Today, every year, we celebrate June as National Gay History and Pride month. My own internalized homophobia sometimes causes me to cringe a little when I think about all the freaking rainbow flags and banners flying across Facebook and around the country during Pride month. I think to myself, must we be so blatant? But then I am reminded that that is just me being nervous and being homophobic — even though I am a card carrying Butch lesbian and damned proud of it. Still, for some reason, whether it’s just left over engrained stuff from being raised in the 1960’s and 70’s during a period when it was not good to be LGBTQ at all, or what, it just makes me somehow uncomfortable even if just for a minute.
PiecrustKate, blogger who writes The Peace Pit blog did a great piece on this exact topic – internalized homophobia and she explained it perfectly, and I quote:
“Gay Pride celebrations exist because of the homophobia we face daily. They are a chance for us to say to the world that we are just like you, there’s nothing wrong with us, stop oppressing us, stop diminishing our value, stop bullying us, stop hating us.
……but this is what internal homophobia looks like. It’s the disconnect between what we know in our heads and what we feel in our hearts. It’s the deep-seated belief, nurtured by years of external homophobia, that we are less-than. That we should hide who we are so that everything goes along smoothly. We have been conditioned to believe that it is better for us if we don’t own our truth. We won’t be judged, bullied, alienated if we don’t do or say anything that illuminates our differences. It is a survival instinct. And that, my friends, is sad. ”
I read that today, and it’s made the conversation in my head just that much louder. Why are we still afraid and ashamed of who we each are as people? What is it going to take for us to all finally feel equal and comfortable in our own skin? I know in my head that I am normal and that I am equal to anyone else in my country, but the laws do not protect me from discrimination like they should. I can still be denied housing, insurance, Salvation Army assistance and a raft of other rights. My state has fought hard and won the right for everyone to marry who they choose. I am proud of that, but still when I am introducing someone that I may be “with” I am nervous about how to do that introduction and hesitant to just say the truth; although I most often do just speak the truth and let those chips fall where they may.
Then there is internalized homophobia within our community itself that has some very negative affects on us. I’ve faced discrimination from my lesbian peers because I present so blatantly Butch. I’ve even heard the stupid comments about Butches just wanting to “be men” being made by other lesbians, who you think would understand what it’s like to be disrespected and judged by others. I’ve been told it’s wrong for me to enjoy my masculinity the way that I do because that is me “worshipping patriarchy” and that is wrong. I am sure that every faction of the LGBTQ spectrum has some kind of stereotype that they are ridiculed about or judged by, even by other members of our own community and that folks, is just fucking sad.
Generations from now, when you and I are nothing but dust in the wind and fertilizer for daisies, the world will have changed and being LGBTQ will no longer be any different than being straight. Color will not longer matter, as the world’s melting pot will continue to co-mingle the genetic pool until everyone is a little of everything. Those future people will look back on the history books, see The March on Washington, The Stonewall Riots, and everything in between, before and after those events and they will wonder why all the fuss. They will one day know better; one day respect will be mutual hopefully, and differences will be celebrated and not pointed out to hurt in negative ways.

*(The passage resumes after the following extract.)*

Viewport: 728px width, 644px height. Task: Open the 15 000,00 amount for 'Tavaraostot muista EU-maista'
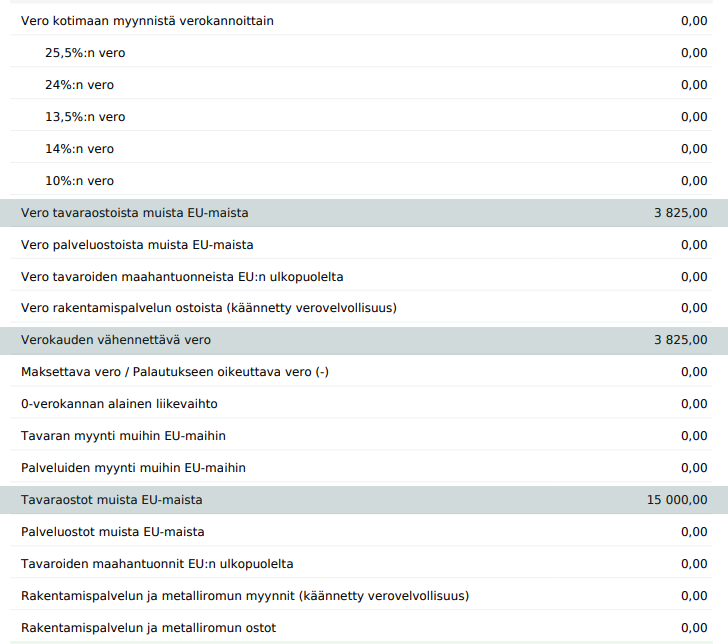677,500
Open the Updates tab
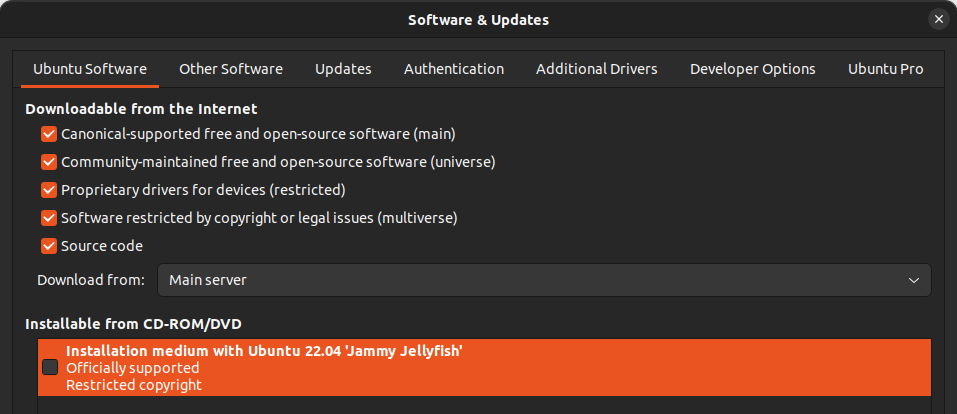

I won’t be here to see that time in the world, but hopefully future generations of my family will be, and they will have a connection to history in me and others in the family, who fought the establishment, and who fought against inequality and against homophobia and transphobia. They will read the verdicts of the highest courts of the land from their history books and they will perhaps laugh at how stupid some of the simplest fights have been along the way. I hope that day comes, and when it does we will all truly be free.
And I’ll enthusiastically push up another daisy in celebration, as my spirit soars above the clouds.